Go to the line that contains "Click the channel field reference" in the listing below, then output it and every line after it exactly, omitting pictures.

-- Opening Marker --

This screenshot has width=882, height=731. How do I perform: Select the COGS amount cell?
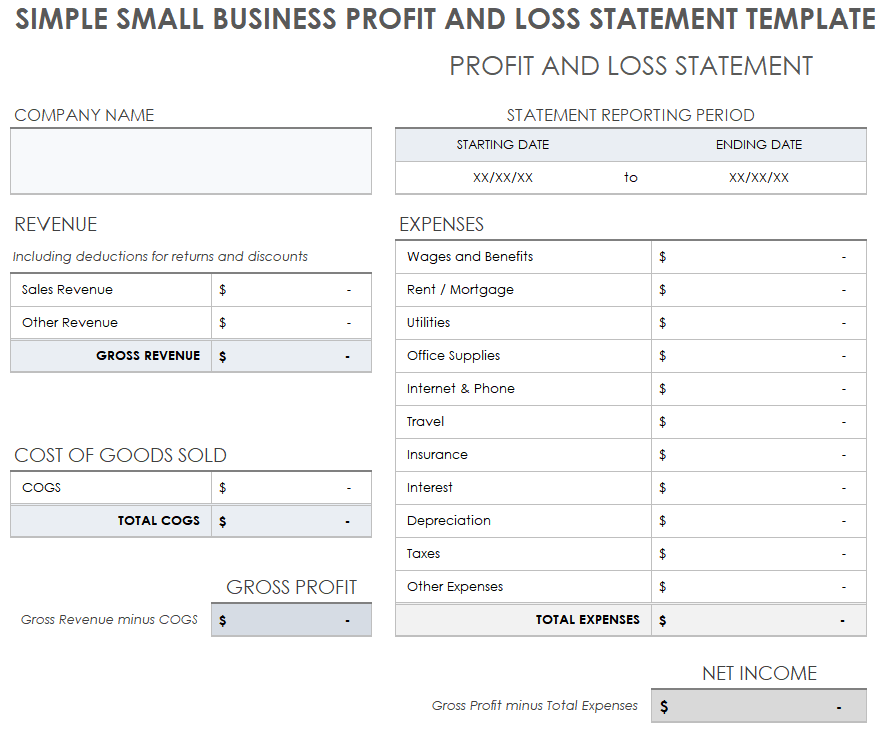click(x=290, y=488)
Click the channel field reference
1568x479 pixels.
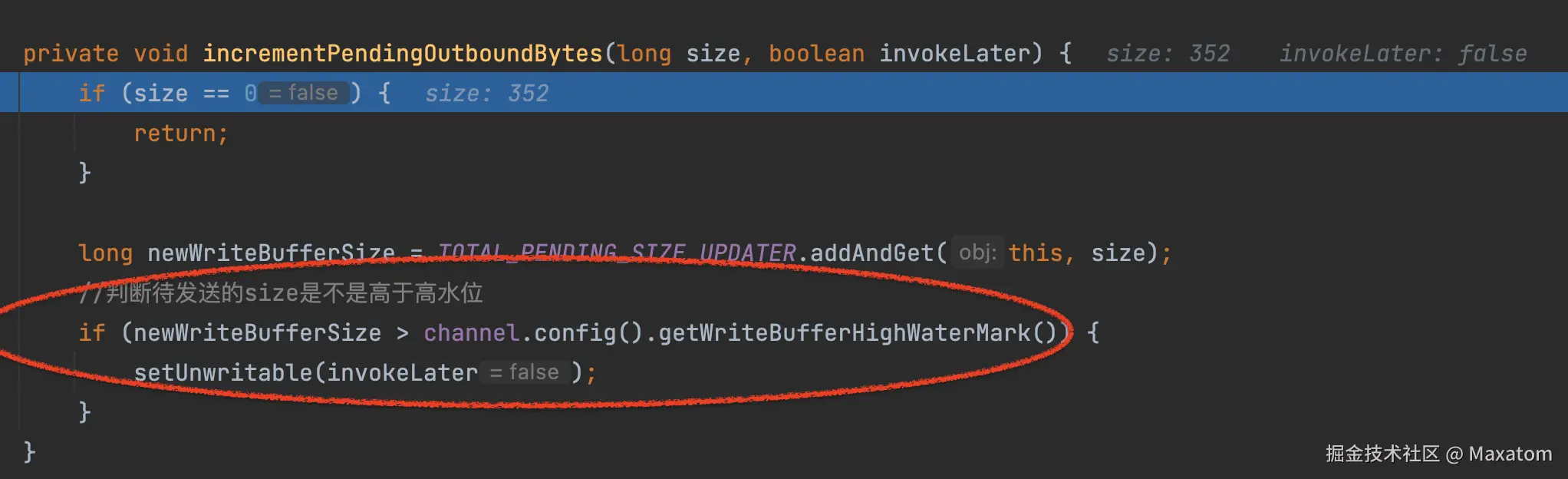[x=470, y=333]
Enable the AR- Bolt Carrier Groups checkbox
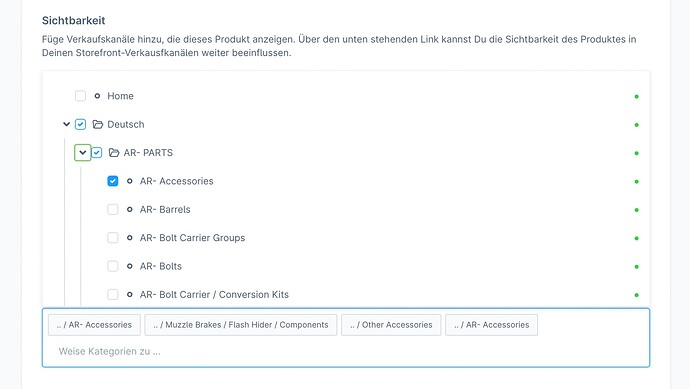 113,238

-- Closing Marker --

- [Task result]
Click the channel field reference
1568x479 pixels.
[x=470, y=333]
Enable the AR- Bolt Carrier Groups checkbox
 113,238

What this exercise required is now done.